1月、2月の一番寒い時期にアマン校に暖房用の灯油を確実に届けられることにはなりましたが、アマン校のあるバールエリアス市の冬は長く、3月の終わりまで暖房が必要な時期が続きます。3月も子どもたちが暖かい教室で学べるように、私たちはセカンドゴールを設定しました。引き続き応援いただけるとありがたいです。
今回は、レバノンで私たちが力を入れて行ってきた教育支援活動の背景と子どもたちについてお伝えしたいと思います。
パルシックは2017年からレバノンで教育支援活動を開始し、2020年から2025年9月まで、5年間にわたりレバノン北東部にあるアルサール市でシリア難民の子どもたちへの教育支援活動を行ってきました。


2011年にシリアで内戦が始まってから、アルサールには多くのシリア難民が戦禍を逃れるために避難し、一時は人口の半数近くがシリア難民だったと言われています。レバノンの中でも”忘れられた地”と言われるアルサールは、もともと経済的に取り残された地域として知られています。2019年の経済危機以降、シリア難民とレバノン人の困窮世帯の多くが貧困ラインかそれ以下での生活を強いられています。そのため多くの家庭にとって、子どもを学校に通わせる余裕がない現実があります。
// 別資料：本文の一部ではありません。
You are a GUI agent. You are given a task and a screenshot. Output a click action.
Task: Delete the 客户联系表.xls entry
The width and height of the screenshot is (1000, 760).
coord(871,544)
パルシックは、そのような厳しい状況の中でも、子どもたちがなんとか学習機会を得られるよう、現地の学校と協力して、シリア難民の子どもたちが学べる時間を設定し*、家計への負担を減らすために通学と教材をサポートしてきました。また、子どもたちが学校を離れた後も、レバノンやシリアの別の学校で学び続けられるように公式のカリキュラムを採用して、編入に必要な修了証を発行してきました。
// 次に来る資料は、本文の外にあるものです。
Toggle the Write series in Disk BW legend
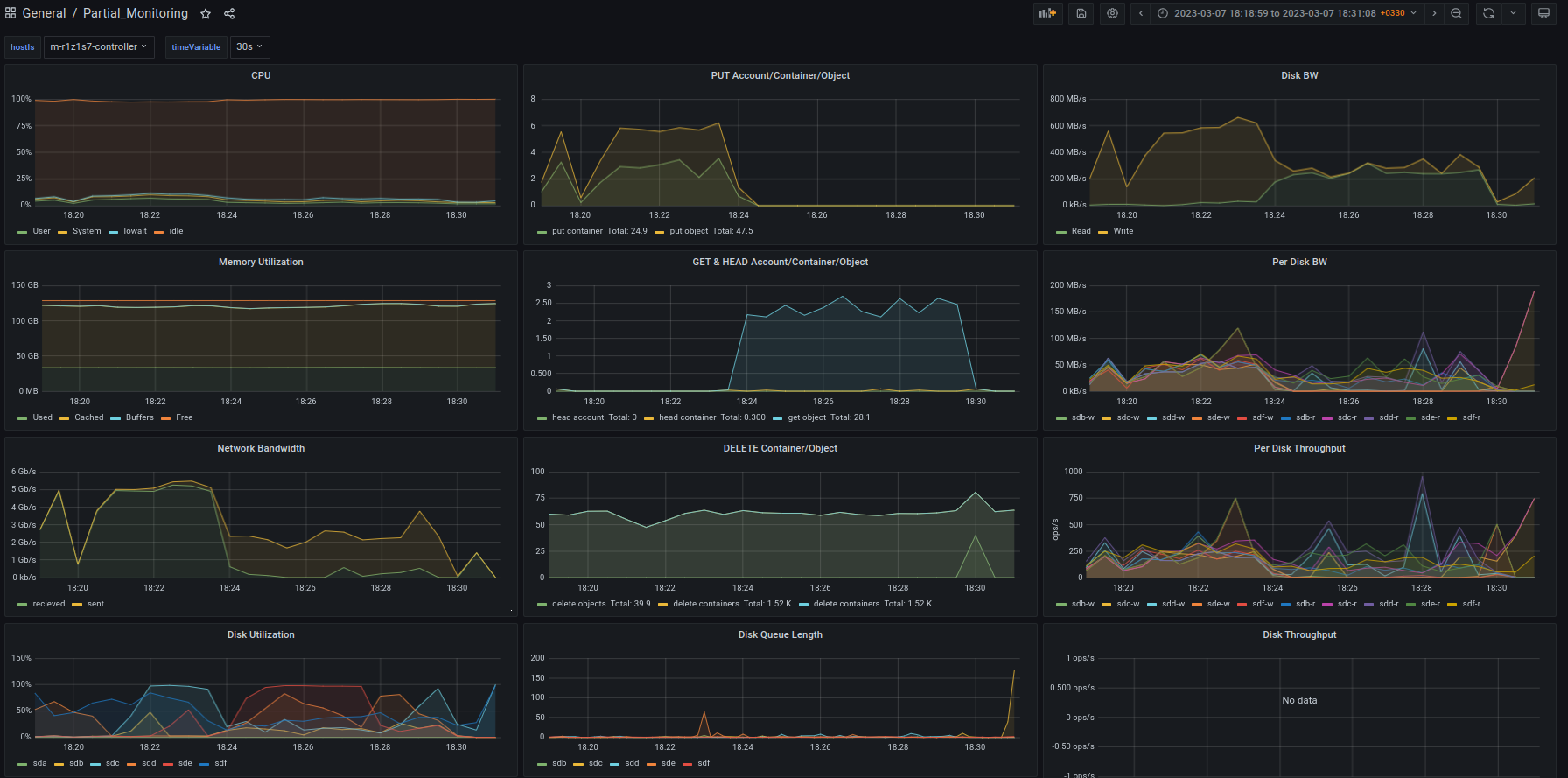pos(1123,231)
*レバノンの学校では、レバノン政府の方針によりレバノン人生徒のクラスとは別にシリア人生徒のための通称”セカンドシフト”を設置し授業を行う必要があります。

冬が厳しいことでも知られるアルサールの難民キャンプで暮らす家族にとっては、暖房に必要な燃料を確保するのも容易なことではありません。暖房のきいた学校に行けることは、子どもたちにとって楽しみであり、また寒い冬の間も勉強を続けるモチベーションにもなっていました。
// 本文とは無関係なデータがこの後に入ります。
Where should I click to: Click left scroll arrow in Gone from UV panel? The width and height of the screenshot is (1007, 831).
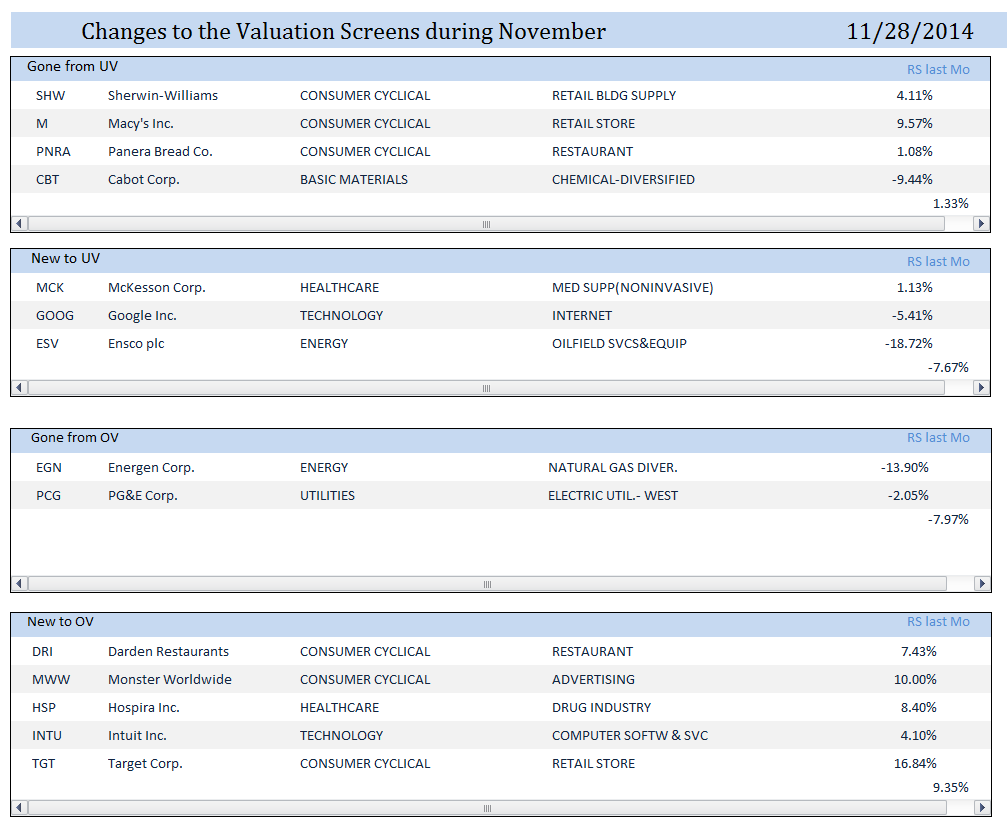click(x=19, y=223)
シリアでは、昨年2024年12月にアサド独裁政権が崩壊し内戦が終結しました。その後、暫定政権が成立し、大きな転換期を迎えています。アルサールのシリア難民の多くもシリアに帰還を始め、パルシックが活動をしていた学校の多くの子どもたちも今ではシリアに戻っています。


その一方で、約14年間に及んだ内戦でシリアは荒廃状態にあり、市民生活を送るのに必要な基本的サービスやインフラがいまだに十分に機能していないのが現状です。政治転換から1年経った今現在も、市民生活が目に見える形でよくなっているというわけではありません。
いまだに多くのシリア難民の人びとが滞在している地域もレバノンにはあり、越冬支援を行うバールエリアス市周辺には40以上の難民キャンプで暮らしている人びとと学齢期の子どもたちがいます。今回の越冬支援では、そのような子どもたちが歴史的転換期の大きな渦の中にあっても、安心して将来のために学習を続けられるよう、支援活動を行います。